- _Activity_:
Output the full listing again without altering anything.
※ ※ ※
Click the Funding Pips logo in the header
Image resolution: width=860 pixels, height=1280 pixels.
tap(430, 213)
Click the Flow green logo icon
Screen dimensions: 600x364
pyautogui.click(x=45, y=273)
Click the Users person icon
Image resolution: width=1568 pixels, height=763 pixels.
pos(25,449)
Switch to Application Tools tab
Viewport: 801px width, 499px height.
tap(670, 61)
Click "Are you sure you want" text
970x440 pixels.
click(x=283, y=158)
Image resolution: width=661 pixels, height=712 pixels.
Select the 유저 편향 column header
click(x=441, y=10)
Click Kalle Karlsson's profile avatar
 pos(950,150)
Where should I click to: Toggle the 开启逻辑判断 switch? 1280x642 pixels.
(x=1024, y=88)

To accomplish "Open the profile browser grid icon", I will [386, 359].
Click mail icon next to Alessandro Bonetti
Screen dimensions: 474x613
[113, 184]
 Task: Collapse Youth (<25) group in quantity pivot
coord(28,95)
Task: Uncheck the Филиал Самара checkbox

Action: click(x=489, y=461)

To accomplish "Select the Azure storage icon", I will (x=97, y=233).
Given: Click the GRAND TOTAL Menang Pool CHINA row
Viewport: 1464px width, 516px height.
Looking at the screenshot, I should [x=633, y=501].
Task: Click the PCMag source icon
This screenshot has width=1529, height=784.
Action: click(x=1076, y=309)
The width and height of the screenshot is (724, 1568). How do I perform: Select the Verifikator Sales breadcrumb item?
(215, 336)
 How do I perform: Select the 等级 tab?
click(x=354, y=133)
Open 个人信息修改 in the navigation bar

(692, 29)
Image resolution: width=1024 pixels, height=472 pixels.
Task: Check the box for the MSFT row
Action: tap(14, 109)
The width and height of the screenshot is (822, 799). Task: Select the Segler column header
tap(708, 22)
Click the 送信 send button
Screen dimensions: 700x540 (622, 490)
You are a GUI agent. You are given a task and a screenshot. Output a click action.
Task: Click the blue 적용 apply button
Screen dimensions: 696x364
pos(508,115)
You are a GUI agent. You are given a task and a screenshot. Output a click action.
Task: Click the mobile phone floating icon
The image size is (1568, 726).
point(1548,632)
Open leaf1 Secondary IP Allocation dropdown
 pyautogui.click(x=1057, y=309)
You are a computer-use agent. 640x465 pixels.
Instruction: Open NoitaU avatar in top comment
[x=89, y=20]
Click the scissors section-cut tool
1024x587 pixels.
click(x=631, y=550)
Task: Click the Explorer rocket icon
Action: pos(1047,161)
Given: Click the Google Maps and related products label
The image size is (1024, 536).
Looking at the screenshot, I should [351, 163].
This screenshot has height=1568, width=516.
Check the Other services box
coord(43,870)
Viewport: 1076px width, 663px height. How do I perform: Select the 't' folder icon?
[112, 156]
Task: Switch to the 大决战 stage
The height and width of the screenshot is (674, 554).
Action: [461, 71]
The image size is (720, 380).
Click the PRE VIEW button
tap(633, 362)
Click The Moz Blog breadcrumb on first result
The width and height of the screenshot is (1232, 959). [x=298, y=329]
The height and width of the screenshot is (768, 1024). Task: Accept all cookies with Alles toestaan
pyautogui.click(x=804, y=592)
※ ※ ※
- _Response box_:
Click the Funding Pips logo in the header
Image resolution: width=860 pixels, height=1280 pixels.
tap(430, 213)
Click the Flow green logo icon
Screen dimensions: 600x364
pyautogui.click(x=45, y=273)
Click the Users person icon
Image resolution: width=1568 pixels, height=763 pixels.
pos(25,449)
Switch to Application Tools tab
Viewport: 801px width, 499px height.
tap(670, 61)
Click "Are you sure you want" text
970x440 pixels.
click(x=283, y=158)
Image resolution: width=661 pixels, height=712 pixels.
Select the 유저 편향 column header
click(x=441, y=10)
Click Kalle Karlsson's profile avatar
 pos(950,150)
Where should I click to: Toggle the 开启逻辑判断 switch? 1280x642 pixels.
(x=1024, y=88)

To accomplish "Open the profile browser grid icon", I will [386, 359].
Click mail icon next to Alessandro Bonetti
Screen dimensions: 474x613
[113, 184]
 Task: Collapse Youth (<25) group in quantity pivot
coord(28,95)
Task: Uncheck the Филиал Самара checkbox

Action: click(x=489, y=461)

To accomplish "Select the Azure storage icon", I will (x=97, y=233).
Given: Click the GRAND TOTAL Menang Pool CHINA row
Viewport: 1464px width, 516px height.
Looking at the screenshot, I should [x=633, y=501].
Task: Click the PCMag source icon
This screenshot has width=1529, height=784.
Action: click(x=1076, y=309)
The width and height of the screenshot is (724, 1568). How do I perform: Select the Verifikator Sales breadcrumb item?
(215, 336)
 How do I perform: Select the 等级 tab?
click(x=354, y=133)
Open 个人信息修改 in the navigation bar

(692, 29)
Image resolution: width=1024 pixels, height=472 pixels.
Task: Check the box for the MSFT row
Action: tap(14, 109)
The width and height of the screenshot is (822, 799). Task: Select the Segler column header
tap(708, 22)
Click the 送信 send button
Screen dimensions: 700x540 (622, 490)
You are a GUI agent. You are given a task and a screenshot. Output a click action.
Task: Click the blue 적용 apply button
Screen dimensions: 696x364
pos(508,115)
You are a GUI agent. You are given a task and a screenshot. Output a click action.
Task: Click the mobile phone floating icon
The image size is (1568, 726).
point(1548,632)
Open leaf1 Secondary IP Allocation dropdown
 pyautogui.click(x=1057, y=309)
You are a computer-use agent. 640x465 pixels.
Instruction: Open NoitaU avatar in top comment
[x=89, y=20]
Click the scissors section-cut tool
1024x587 pixels.
click(x=631, y=550)
Task: Click the Explorer rocket icon
Action: pos(1047,161)
Given: Click the Google Maps and related products label
The image size is (1024, 536).
Looking at the screenshot, I should [351, 163].
This screenshot has height=1568, width=516.
Check the Other services box
coord(43,870)
Viewport: 1076px width, 663px height. How do I perform: Select the 't' folder icon?
[112, 156]
Task: Switch to the 大决战 stage
The height and width of the screenshot is (674, 554).
Action: [461, 71]
The image size is (720, 380).
Click the PRE VIEW button
tap(633, 362)
Click The Moz Blog breadcrumb on first result
The width and height of the screenshot is (1232, 959). [x=298, y=329]
The height and width of the screenshot is (768, 1024). Task: Accept all cookies with Alles toestaan
pyautogui.click(x=804, y=592)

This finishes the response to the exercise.